Noch brummt es am Bau. Die Bauindustrie ist eine der Branchen, die bisher glimpflich durch die COVID-19-Krise kamen. Die Situation ist jedoch nicht überall gleich. In Teilbereichen, vor allem im Tiefbau, brummt es. Auch anderen Bereichen und Gewerken der Baubranche geht es überwiegend gut. Wer in den letzten Wochen und Monaten versucht hat, für Innenausbau oder Sanitär und Heizung einen Handwerker zu bekommen, musste lange warten. Sie waren nicht krank, sondern ausgebucht. Bauplaner allerdings kämpfen mit Auftragsrückgängen.
Die Bauindustrie: Talsohle oder Hochkonjunktur?
Eine Meldung des Zentralverbandes Deutsches Baugewerbe von Mitte August zur Baukonjunktur lautet: „Talsohle noch nicht durchschritten“. Der ZDB meint, die positiven Daten des Statistischen Bundesamtes, nämlich die Zunahme der Order im Juni im Bauhauptgewerbe um gut 9 %, kämen durch einen Großauftrag im Tiefbau zustande.
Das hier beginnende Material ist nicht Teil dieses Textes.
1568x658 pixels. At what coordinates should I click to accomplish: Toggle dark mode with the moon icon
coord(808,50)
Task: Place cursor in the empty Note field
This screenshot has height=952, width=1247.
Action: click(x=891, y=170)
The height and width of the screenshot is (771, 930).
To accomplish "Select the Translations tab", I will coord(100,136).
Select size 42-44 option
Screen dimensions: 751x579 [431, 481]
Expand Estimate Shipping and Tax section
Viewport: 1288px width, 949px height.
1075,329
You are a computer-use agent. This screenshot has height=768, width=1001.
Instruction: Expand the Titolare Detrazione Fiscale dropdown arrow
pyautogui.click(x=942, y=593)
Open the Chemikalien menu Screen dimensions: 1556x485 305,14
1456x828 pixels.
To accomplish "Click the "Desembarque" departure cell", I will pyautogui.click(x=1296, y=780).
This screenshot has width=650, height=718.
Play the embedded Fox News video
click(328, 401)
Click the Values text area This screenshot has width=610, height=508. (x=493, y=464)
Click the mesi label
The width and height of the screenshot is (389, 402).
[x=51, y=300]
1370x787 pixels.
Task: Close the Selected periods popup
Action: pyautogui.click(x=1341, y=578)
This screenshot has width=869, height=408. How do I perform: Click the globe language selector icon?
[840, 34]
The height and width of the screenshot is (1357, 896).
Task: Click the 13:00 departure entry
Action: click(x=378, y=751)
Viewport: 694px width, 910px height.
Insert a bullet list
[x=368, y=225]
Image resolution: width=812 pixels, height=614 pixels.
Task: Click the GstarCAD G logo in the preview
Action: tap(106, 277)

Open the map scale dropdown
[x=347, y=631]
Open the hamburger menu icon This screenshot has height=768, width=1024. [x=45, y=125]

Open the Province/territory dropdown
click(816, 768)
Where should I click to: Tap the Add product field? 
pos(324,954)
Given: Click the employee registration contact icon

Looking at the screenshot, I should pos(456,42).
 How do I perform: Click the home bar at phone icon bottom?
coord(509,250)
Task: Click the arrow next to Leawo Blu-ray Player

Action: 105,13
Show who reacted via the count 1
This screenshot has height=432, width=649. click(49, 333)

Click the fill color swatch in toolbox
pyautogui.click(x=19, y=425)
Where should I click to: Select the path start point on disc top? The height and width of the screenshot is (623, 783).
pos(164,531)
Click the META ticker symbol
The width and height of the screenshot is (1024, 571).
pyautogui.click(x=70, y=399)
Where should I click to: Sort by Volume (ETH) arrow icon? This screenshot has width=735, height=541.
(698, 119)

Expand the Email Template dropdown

Im Wirtschaftsbau sei die Lage eher schlecht. Viele Bauunternehmen konnten jedoch ihre Umsätze deutlich erhöhen. Allerdings werden wohl aktuell noch immer alte Auftragsbestände abgearbeitet. Noch ist unklar, wie sich Neuplanungen und Neuinvestitionen entwickeln werden.
Felix Pakleppa, Hauptgeschäftsführer des Zentralverbandes Deutsches Baugewerbe, erklärt: „Es ist natürlich erfreulich, wenn die Signale vom Markt nun wieder positiv erscheinen. Hierbei handelt es sich allerdings um eine deutliche Überzeichnung der Nachfrageentwicklung. Nach Angaben des Statistischen Bundesamtes ist der Auftragseingang im Juni durch den Zugang eines Straßenbau-Großprojektes geprägt. Im öffentlichen Tiefbau gab es einen Orderzugang über ca. 3 Mrd. €, eine Steigerung gegenüber dem Vorjahr um ca. 800 Mio. € (+35%). Hier schlägt sich offensichtlich die Vergabe des bisher größten ÖPP-Projektes zum fünfjährigen Ausbau und 30- jährigen Betrieb der A3 zwischen Erlangen und Biebelried nieder.“
Laut ZDB ist das angesprochene Projekt der Bauindustrie derzeit im Bundeshaushalt mit einem Investitionsvolumen von insgesamt ca. 2,1 Mrd. Euro veranschlagt.
„Die Vergabe derartiger Aufträge ist für die Auftragslage im Straßenbau für die Masse der hier tätigen mittelständischen Bauunternehmen nicht repräsentativ. An der Ausschreibung von ÖPP-Projekten beteiligen sich angesichts der hohen Auftragsvolumina und langen Laufzeiten nur wenige große Bauunternehmen in Konsortien. Ein derartiger Orderzugang spiegelt wegen der langen Bauzeit auch nicht die Umsatzentwicklung der nächsten Monate wieder“ so Pakleppa weiter.
Umsätze im Tiefbau und Wirtschaftsbau sehr unterschiedlich
„Hinzu kommt, dass, wie befürchtet, im Wirtschaftsbau nach wie vor deutlich weniger Aufträge an den Markt kommen. Nach dem Rückgang im Vormonat über 22 %, sind es nun noch einmal ca. -8 %. Ohne die Einrechnung der Vergabe des ÖPP-Projektes, wären die Order im Bauhauptgewerbe insgesamt im Juni nicht um ca. 9 % gestiegen, sondern etwa nur auf Vorjahresniveau verblieben,“ erläutert der Hauptgeschäftsführer des größten Branchenverbandes der Bauwirtschaft.
Die Bauunternehmen konnten nach den Daten des Statistischen Bundesamtes im Juni den Umsatz gegenüber dem Vorjahr um ca. 12% erhöhen. „Hier schlagen sich die hohen Auftragsbestände vom Jahresbeginn immer noch nieder. Diese werden nun sukzessive abgebaut. Neue Aufträge kommen aber nicht im selben Umfang auf den Markt. Die fehlenden Aufträge von heute bedeuten einen Umsatzrückgang in Zukunft.“ erklärte Pakleppa abschließend.